**The task**
Turn the saved entries below into a Markdown table with the columns "Row" and "Entry line," numbering each line in order and leaving out blank lines.

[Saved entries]
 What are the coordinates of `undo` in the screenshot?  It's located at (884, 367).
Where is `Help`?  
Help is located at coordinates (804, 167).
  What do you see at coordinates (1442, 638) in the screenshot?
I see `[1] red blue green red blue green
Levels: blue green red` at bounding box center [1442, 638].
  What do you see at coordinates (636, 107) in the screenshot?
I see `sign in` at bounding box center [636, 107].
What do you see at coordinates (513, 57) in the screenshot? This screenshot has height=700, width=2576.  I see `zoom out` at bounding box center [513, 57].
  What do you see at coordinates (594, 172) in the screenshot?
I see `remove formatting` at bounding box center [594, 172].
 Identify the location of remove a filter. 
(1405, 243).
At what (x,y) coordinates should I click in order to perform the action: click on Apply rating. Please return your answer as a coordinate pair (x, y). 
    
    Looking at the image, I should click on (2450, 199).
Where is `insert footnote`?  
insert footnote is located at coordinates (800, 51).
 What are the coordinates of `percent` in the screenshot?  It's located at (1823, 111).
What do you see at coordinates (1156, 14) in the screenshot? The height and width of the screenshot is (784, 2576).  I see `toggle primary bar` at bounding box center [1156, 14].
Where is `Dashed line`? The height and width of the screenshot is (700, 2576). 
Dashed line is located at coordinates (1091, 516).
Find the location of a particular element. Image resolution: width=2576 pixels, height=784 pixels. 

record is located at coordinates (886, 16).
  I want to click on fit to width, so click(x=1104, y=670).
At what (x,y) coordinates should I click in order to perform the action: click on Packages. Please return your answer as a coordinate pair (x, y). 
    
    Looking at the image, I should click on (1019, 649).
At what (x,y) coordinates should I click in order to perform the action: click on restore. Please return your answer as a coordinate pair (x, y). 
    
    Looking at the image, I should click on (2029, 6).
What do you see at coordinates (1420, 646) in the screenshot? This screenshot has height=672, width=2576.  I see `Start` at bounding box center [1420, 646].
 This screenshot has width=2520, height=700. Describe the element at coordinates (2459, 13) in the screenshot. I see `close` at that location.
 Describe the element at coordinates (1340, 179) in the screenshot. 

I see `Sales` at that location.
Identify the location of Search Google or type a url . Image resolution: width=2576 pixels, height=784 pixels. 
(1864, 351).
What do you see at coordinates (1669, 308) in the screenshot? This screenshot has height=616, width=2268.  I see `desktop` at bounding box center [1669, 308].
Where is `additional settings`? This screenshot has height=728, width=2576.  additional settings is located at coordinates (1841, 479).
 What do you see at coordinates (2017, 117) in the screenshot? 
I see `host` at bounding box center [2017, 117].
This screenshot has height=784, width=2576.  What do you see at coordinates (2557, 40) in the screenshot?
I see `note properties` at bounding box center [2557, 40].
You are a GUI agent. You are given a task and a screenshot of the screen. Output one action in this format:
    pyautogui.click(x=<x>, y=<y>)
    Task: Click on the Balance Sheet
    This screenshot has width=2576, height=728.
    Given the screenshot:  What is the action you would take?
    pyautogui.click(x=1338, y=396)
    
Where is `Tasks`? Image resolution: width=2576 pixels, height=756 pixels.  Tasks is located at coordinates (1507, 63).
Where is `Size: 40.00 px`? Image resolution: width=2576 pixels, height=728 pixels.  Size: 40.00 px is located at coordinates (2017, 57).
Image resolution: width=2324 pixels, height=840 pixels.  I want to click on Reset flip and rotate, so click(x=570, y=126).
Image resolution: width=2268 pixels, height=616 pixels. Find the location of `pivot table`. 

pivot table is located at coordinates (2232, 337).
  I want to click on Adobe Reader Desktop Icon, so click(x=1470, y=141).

**Output for this task**
| Row | Entry line |
|---|---|
| 1 |  What are the coordinates of `undo` in the screenshot?  It's located at (884, 367). |
| 2 | Where is `Help`?   |
| 3 | Help is located at coordinates (804, 167). |
| 4 |   What do you see at coordinates (1442, 638) in the screenshot? |
| 5 | I see `[1] red blue green red blue green |
| 6 | Levels: blue green red` at bounding box center [1442, 638]. |
| 7 |   What do you see at coordinates (636, 107) in the screenshot? |
| 8 | I see `sign in` at bounding box center [636, 107]. |
| 9 | What do you see at coordinates (513, 57) in the screenshot? This screenshot has height=700, width=2576.  I see `zoom out` at bounding box center [513, 57]. |
| 10 |   What do you see at coordinates (594, 172) in the screenshot? |
| 11 | I see `remove formatting` at bounding box center [594, 172]. |
| 12 |  Identify the location of remove a filter.  |
| 13 | (1405, 243). |
| 14 | At what (x,y) coordinates should I click in order to perform the action: click on Apply rating. Please return your answer as a coordinate pair (x, y).  |
| 15 |     Looking at the image, I should click on (2450, 199). |
| 16 | Where is `insert footnote`?   |
| 17 | insert footnote is located at coordinates (800, 51). |
| 18 |  What are the coordinates of `percent` in the screenshot?  It's located at (1823, 111). |
| 19 | What do you see at coordinates (1156, 14) in the screenshot? The height and width of the screenshot is (784, 2576).  I see `toggle primary bar` at bounding box center [1156, 14]. |
| 20 | Where is `Dashed line`? The height and width of the screenshot is (700, 2576).  |
| 21 | Dashed line is located at coordinates (1091, 516). |
| 22 | Find the location of a particular element. Image resolution: width=2576 pixels, height=784 pixels.  |
| 23 | record is located at coordinates (886, 16). |
| 24 |   I want to click on fit to width, so click(x=1104, y=670). |
| 25 | At what (x,y) coordinates should I click in order to perform the action: click on Packages. Please return your answer as a coordinate pair (x, y).  |
| 26 |     Looking at the image, I should click on (1019, 649). |
| 27 | At what (x,y) coordinates should I click in order to perform the action: click on restore. Please return your answer as a coordinate pair (x, y).  |
| 28 |     Looking at the image, I should click on (2029, 6). |
| 29 | What do you see at coordinates (1420, 646) in the screenshot? This screenshot has height=672, width=2576.  I see `Start` at bounding box center [1420, 646]. |
| 30 |  This screenshot has width=2520, height=700. Describe the element at coordinates (2459, 13) in the screenshot. I see `close` at that location. |
| 31 |  Describe the element at coordinates (1340, 179) in the screenshot.  |
| 32 | I see `Sales` at that location. |
| 33 | Identify the location of Search Google or type a url . Image resolution: width=2576 pixels, height=784 pixels.  |
| 34 | (1864, 351). |
| 35 | What do you see at coordinates (1669, 308) in the screenshot? This screenshot has height=616, width=2268.  I see `desktop` at bounding box center [1669, 308]. |
| 36 | Where is `additional settings`? This screenshot has height=728, width=2576.  additional settings is located at coordinates (1841, 479). |
| 37 |  What do you see at coordinates (2017, 117) in the screenshot?  |
| 38 | I see `host` at bounding box center [2017, 117]. |
| 39 | This screenshot has height=784, width=2576.  What do you see at coordinates (2557, 40) in the screenshot? |
| 40 | I see `note properties` at bounding box center [2557, 40]. |
| 41 | You are a GUI agent. You are given a task and a screenshot of the screen. Output one action in this format: |
| 42 |     pyautogui.click(x=<x>, y=<y>) |
| 43 |     Task: Click on the Balance Sheet |
| 44 |     This screenshot has width=2576, height=728. |
| 45 |     Given the screenshot:  What is the action you would take? |
| 46 |     pyautogui.click(x=1338, y=396) |
| 47 | Where is `Tasks`? Image resolution: width=2576 pixels, height=756 pixels.  Tasks is located at coordinates (1507, 63). |
| 48 | Where is `Size: 40.00 px`? Image resolution: width=2576 pixels, height=728 pixels.  Size: 40.00 px is located at coordinates (2017, 57). |
| 49 | Image resolution: width=2324 pixels, height=840 pixels.  I want to click on Reset flip and rotate, so click(x=570, y=126). |
| 50 | Image resolution: width=2268 pixels, height=616 pixels. Find the location of `pivot table`.  |
| 51 | pivot table is located at coordinates (2232, 337). |
| 52 |   I want to click on Adobe Reader Desktop Icon, so click(x=1470, y=141). |